07/15/2022
988 set for quiet launch in light of state, federal concerns about crisis call spike. States say they are ready for the launch but long-term funding remains an open question.
By MEGAN MESSERLY and SARAH OWERMOHLE
State health officials, unsure they have the money or staff to respond to an expected flood of calls to 988 — the new mental health hotline number — are tempering expectations just days ahead of its launch.
It’s a setback for the Biden administration, which had hoped the opening of the three-digit crisis line, billed as 911 for mental health care, would come with much fanfare.

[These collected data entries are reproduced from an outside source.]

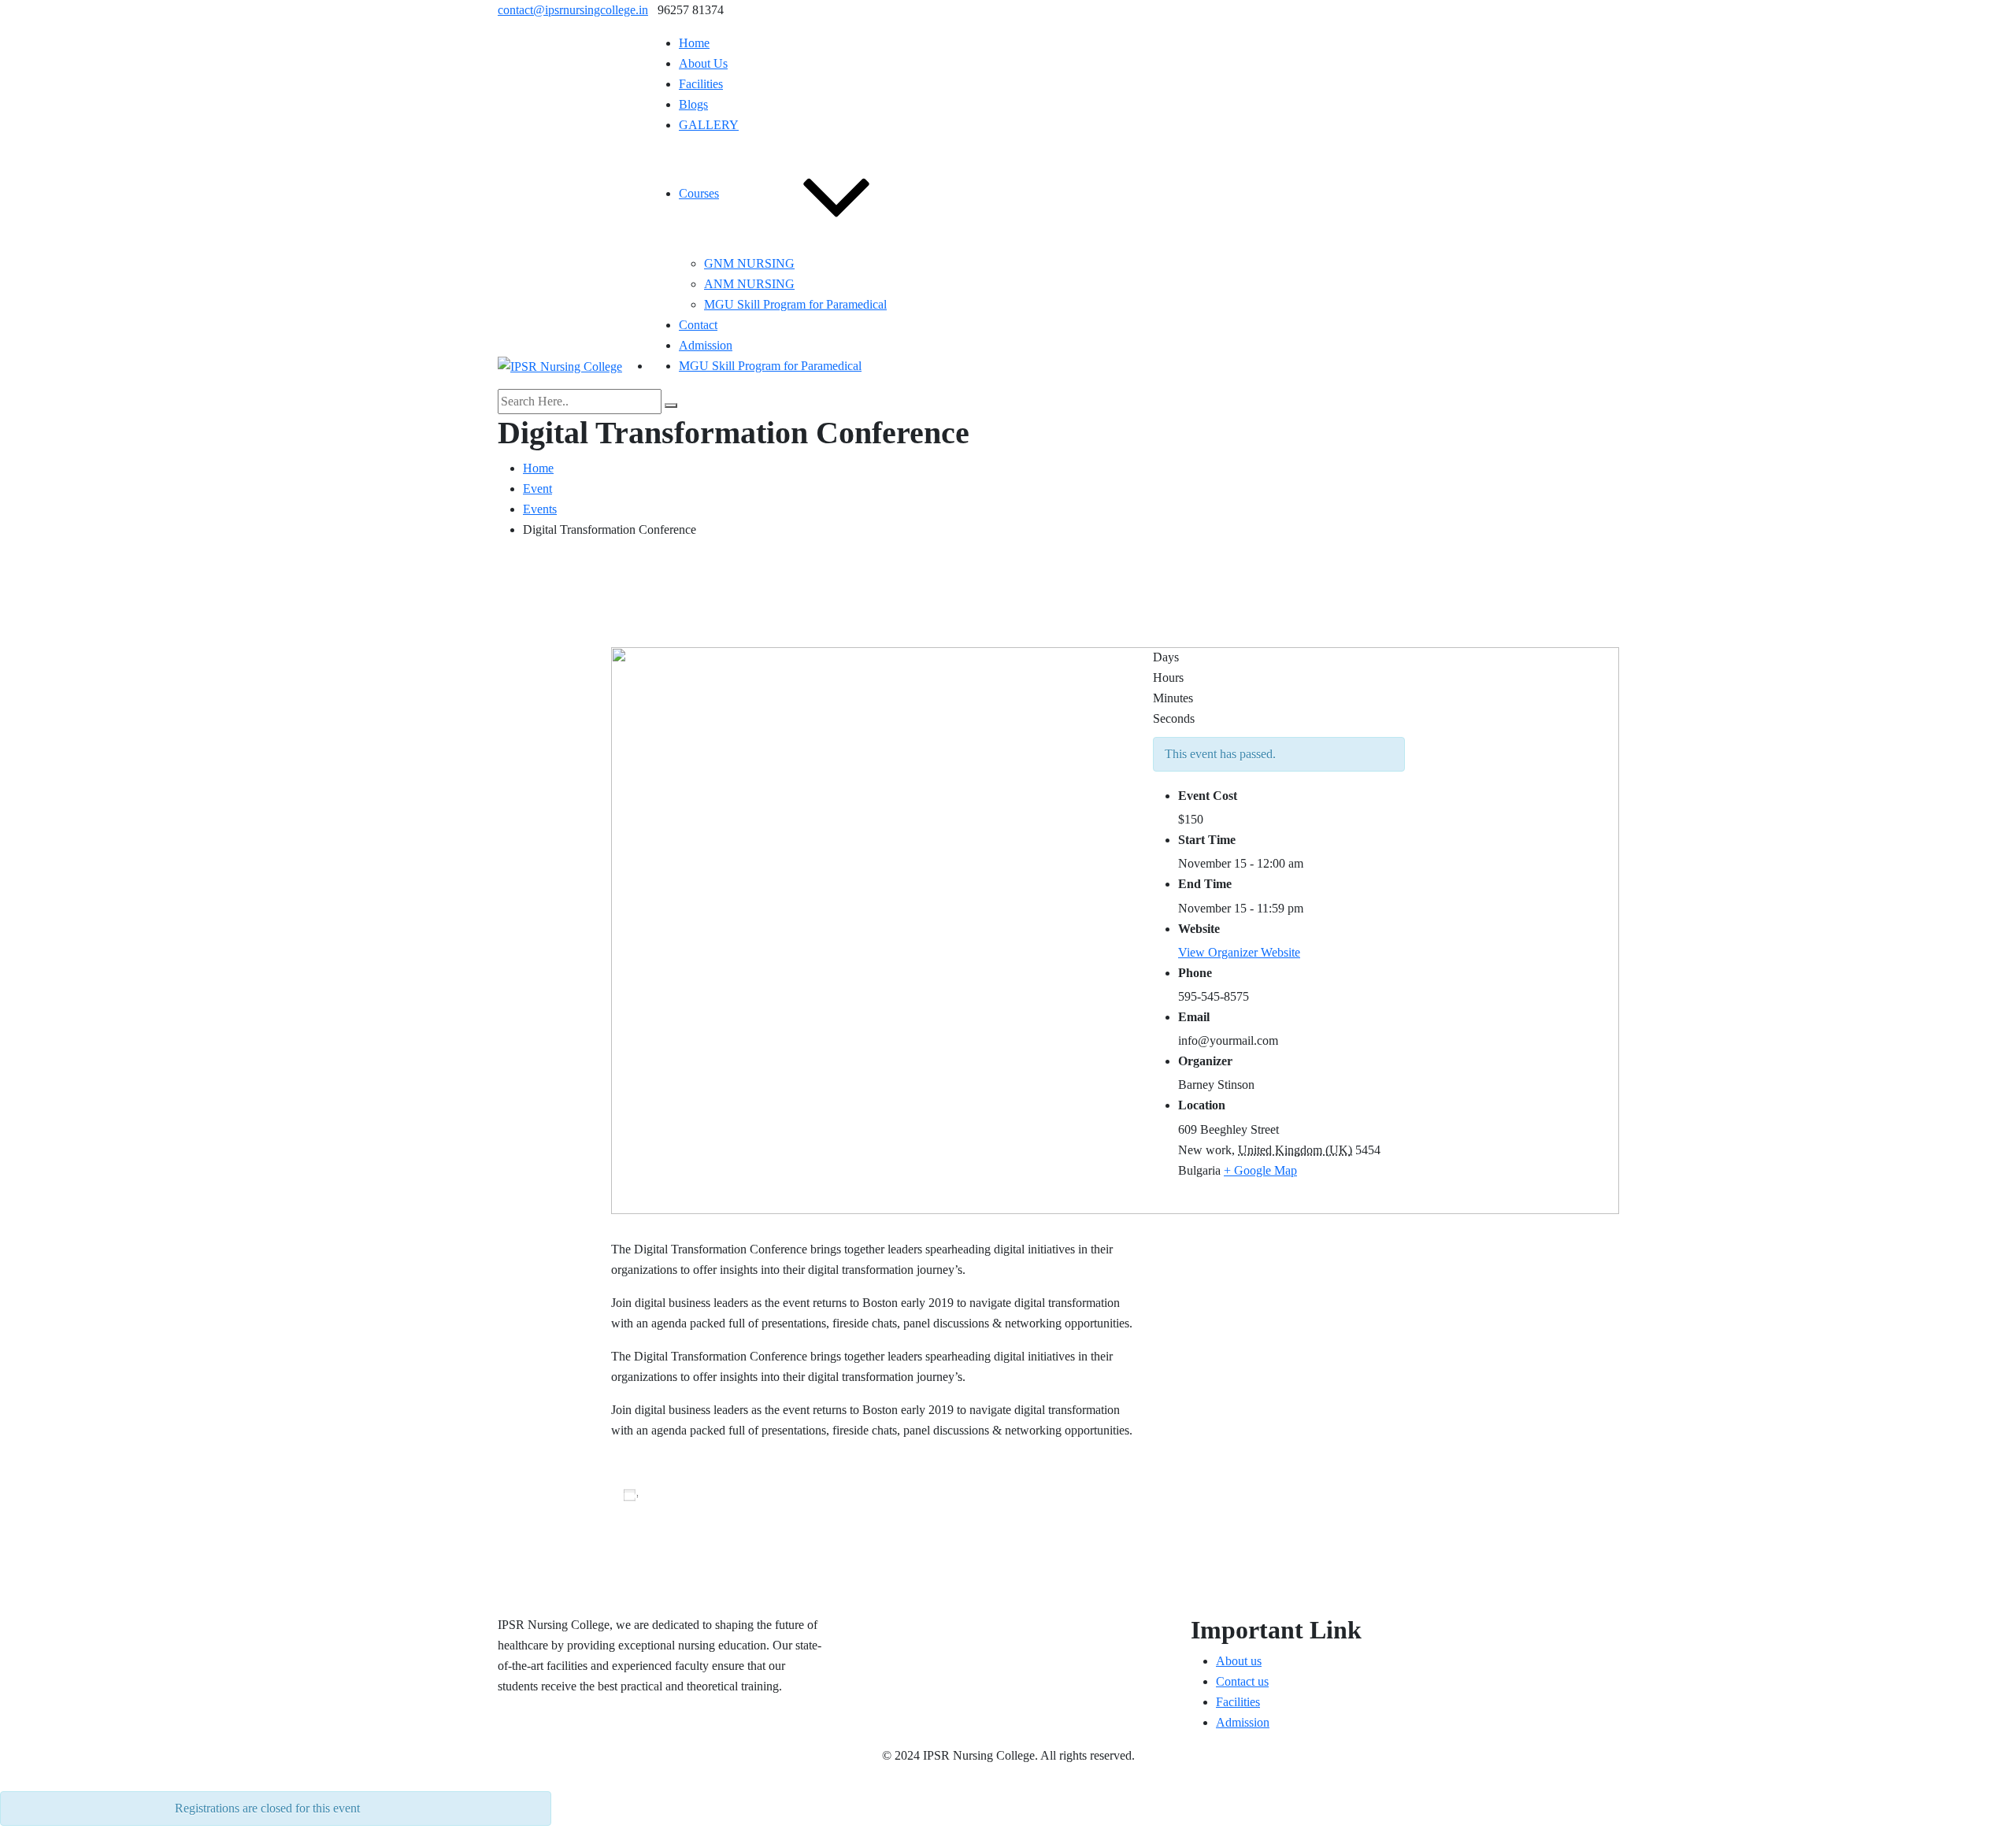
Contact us (1242, 1681)
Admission (705, 345)
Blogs (693, 104)
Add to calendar (693, 1494)
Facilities (701, 84)
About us (1239, 1661)
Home (694, 43)
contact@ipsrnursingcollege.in (573, 10)
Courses (699, 193)
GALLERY (709, 124)
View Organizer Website (1239, 952)
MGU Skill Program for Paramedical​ (795, 304)
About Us (703, 63)
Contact (698, 324)
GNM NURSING (749, 263)
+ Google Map (1260, 1170)
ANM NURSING (749, 284)
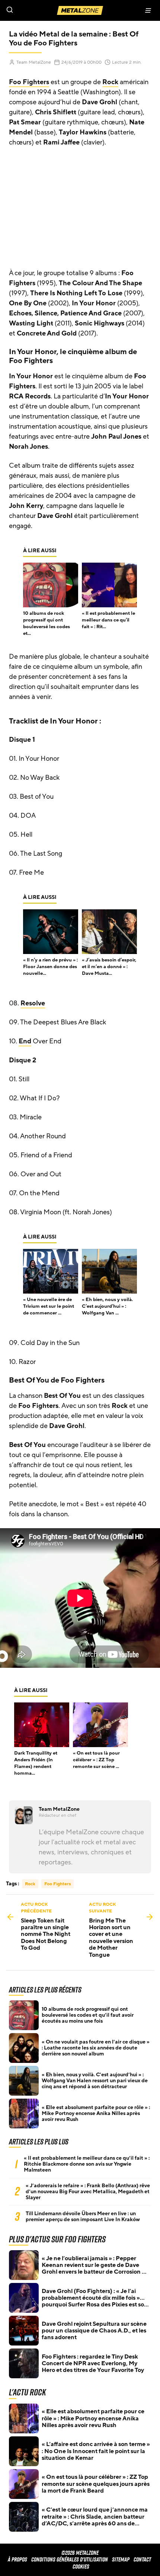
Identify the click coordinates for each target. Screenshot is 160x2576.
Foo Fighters (29, 81)
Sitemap (120, 2559)
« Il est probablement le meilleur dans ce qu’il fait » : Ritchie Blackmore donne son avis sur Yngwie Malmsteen (87, 2164)
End (25, 1041)
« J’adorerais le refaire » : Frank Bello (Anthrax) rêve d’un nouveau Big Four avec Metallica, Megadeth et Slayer (88, 2192)
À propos (17, 2559)
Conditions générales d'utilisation (69, 2559)
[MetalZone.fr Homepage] (80, 10)
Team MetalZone (33, 62)
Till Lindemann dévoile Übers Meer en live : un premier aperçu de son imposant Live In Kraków (83, 2217)
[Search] (40, 10)
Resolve (32, 1003)
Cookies (81, 2566)
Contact (142, 2559)
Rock (110, 81)
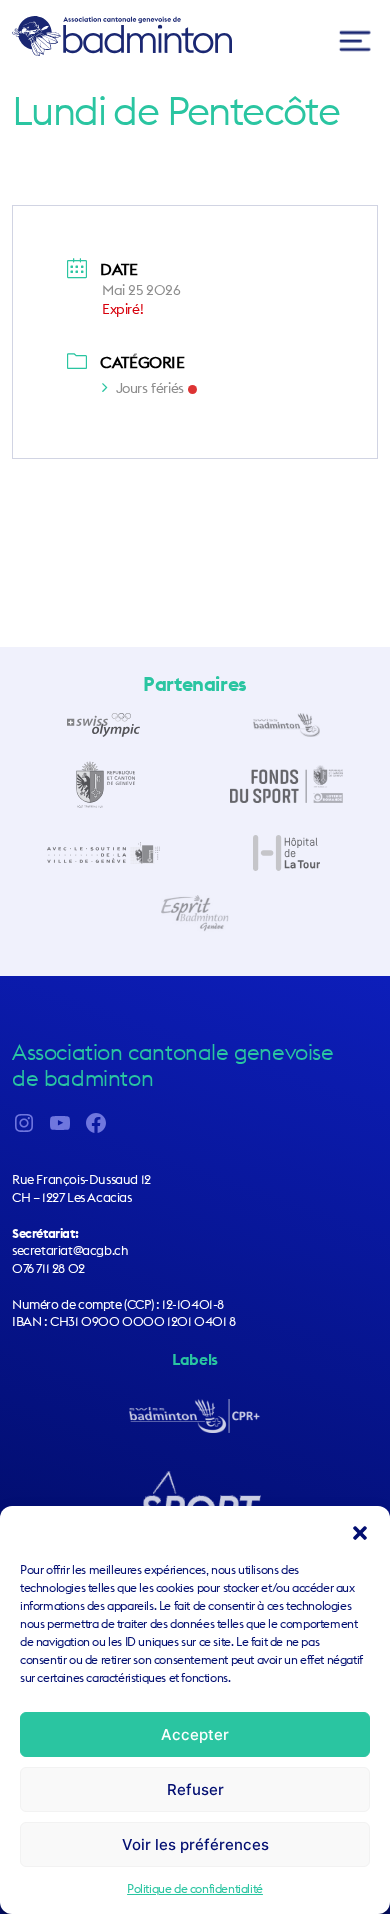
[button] (360, 1531)
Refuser (195, 1789)
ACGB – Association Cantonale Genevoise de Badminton (122, 36)
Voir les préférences (195, 1844)
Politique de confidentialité (195, 1888)
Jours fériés (150, 388)
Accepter (195, 1734)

Instead senior officials find themselves downplaying Saturday’s launch as more of a “transition.”
“911, when it was implemented, was an evolution,” said Christina Mullins, commissioner for the West Virginia Department of Health and Human Resources Bureau for Behavioral Health. “We’re going to be in that similar evolution.”
Federal officials, including Health and Human Services Secretary Xavier Becerra, worry that most states are ill-prepared to meet the hotline’s long-term needs, a failing that could hamper states’ ability to quickly answer crisis calls with operators familiar with local resources. While the health agency in recent months has dispatched new funds to help states expand their crisis networks, federal officials say few states have kept their end of the bargain and implemented long-term funding.
The concerns come at a time when the Biden administration, Congress and public health experts say mental health challenges are too often unaddressed, and at least partly responsible for increases in drug overdose deaths, pre-teen suicides and gun violence among other maladies.
Becerra earlier this month lamented that most states — more than half of which were still sending a significant chunk of their crisis calls to an out-of-state backup call center as of May — still have not secured the needed funding and workforce for an expected surge in calls, due to increased media attention, once 988 goes live.
“988 isn’t just a number, it’s a message,” Becerra said during a conversation with reporters this month. “It’s the signal to America that we want to consolidate that service, we want to strengthen that service and we want to make it consistent. We won’t have the luxury of decades like 911 had to get on the ground and running.”